Indien de autoriteit die beoordeelt of het verzoek impliciet ingetrokken is, een andere bevoegde autoriteit dan de beslissingsautoriteit is en deze autoriteit van oordeel is dat het verzoek als zodanig moet worden beschouwd, stelt zij de beslissingsautoriteit daarvan in kennis.

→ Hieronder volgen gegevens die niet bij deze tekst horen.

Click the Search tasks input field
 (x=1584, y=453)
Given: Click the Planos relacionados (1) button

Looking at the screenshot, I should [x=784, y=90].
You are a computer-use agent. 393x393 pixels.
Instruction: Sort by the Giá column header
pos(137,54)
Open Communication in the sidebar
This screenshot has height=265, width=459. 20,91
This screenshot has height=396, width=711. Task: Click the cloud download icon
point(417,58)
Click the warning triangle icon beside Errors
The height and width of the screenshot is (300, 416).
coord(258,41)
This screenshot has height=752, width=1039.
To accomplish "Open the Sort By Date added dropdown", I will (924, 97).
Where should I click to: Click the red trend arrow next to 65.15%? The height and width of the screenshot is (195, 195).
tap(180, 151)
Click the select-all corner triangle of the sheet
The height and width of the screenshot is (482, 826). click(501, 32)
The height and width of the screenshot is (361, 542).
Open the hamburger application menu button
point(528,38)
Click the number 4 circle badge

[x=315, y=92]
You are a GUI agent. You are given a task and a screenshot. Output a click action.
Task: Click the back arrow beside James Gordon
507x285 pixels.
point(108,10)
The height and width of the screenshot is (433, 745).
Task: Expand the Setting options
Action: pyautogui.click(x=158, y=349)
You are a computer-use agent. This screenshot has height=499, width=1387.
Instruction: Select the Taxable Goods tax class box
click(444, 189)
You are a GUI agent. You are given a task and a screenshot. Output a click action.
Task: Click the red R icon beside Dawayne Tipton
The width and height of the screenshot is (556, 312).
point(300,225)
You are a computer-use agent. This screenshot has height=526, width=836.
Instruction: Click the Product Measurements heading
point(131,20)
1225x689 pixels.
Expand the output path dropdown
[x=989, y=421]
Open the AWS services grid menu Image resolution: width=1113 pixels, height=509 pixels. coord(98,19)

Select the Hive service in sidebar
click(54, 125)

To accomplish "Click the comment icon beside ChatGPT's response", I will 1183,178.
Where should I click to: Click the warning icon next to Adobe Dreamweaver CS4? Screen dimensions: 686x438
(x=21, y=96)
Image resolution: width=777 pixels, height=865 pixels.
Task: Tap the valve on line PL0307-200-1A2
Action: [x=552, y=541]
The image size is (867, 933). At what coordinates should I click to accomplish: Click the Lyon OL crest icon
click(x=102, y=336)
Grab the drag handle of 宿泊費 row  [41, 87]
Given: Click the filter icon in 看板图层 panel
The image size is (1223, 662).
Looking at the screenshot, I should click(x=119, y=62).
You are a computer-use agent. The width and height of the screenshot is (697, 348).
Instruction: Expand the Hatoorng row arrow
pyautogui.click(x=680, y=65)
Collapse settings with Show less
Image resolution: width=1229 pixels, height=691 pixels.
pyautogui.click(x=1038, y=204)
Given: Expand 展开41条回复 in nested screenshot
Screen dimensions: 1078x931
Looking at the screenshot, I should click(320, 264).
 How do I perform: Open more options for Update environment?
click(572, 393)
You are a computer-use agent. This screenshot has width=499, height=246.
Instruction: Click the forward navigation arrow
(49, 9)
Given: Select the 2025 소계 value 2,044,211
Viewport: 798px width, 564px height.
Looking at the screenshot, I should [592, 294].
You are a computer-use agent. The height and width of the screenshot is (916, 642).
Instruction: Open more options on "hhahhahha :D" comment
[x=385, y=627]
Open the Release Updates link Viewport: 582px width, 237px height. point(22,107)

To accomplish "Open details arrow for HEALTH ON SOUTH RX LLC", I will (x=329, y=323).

De beslissingsautoriteit neemt een beslissing waarin wordt verklaard dat het verzoek impliciet is ingetrokken.
3.
Wanneer de verzoeker aanwezig is, stelt de bevoegde autoriteit hem of haar op het moment van de intrekking overeenkomstig artikel 8, lid 2, punt c), in kennis van alle procedurele gevolgen van die intrekking, in een taal die hij of zij begrijpt of redelijkerwijs geacht wordt te begrijpen.
4.
De bevoegde autoriteit kan de procedure schorsen om de verzoeker de mogelijkheid te bieden nalatigheden of handelingen als vermeld in lid 1 te rechtvaardigen of recht te zetten voordat een beslissing wordt genomen om het verzoek als impliciet ingetrokken te verklaren.
5.
Een verzoek kan worden afgewezen als ongegrond of kennelijk ongegrond wanneer de beslissingsautoriteit op het ogenblik waarop het verzoek impliciet wordt ingetrokken, reeds heeft vastgesteld dat de verzoeker niet in aanmerking komt voor internationale bescherming op grond van Verordening (EU) 2024/1347.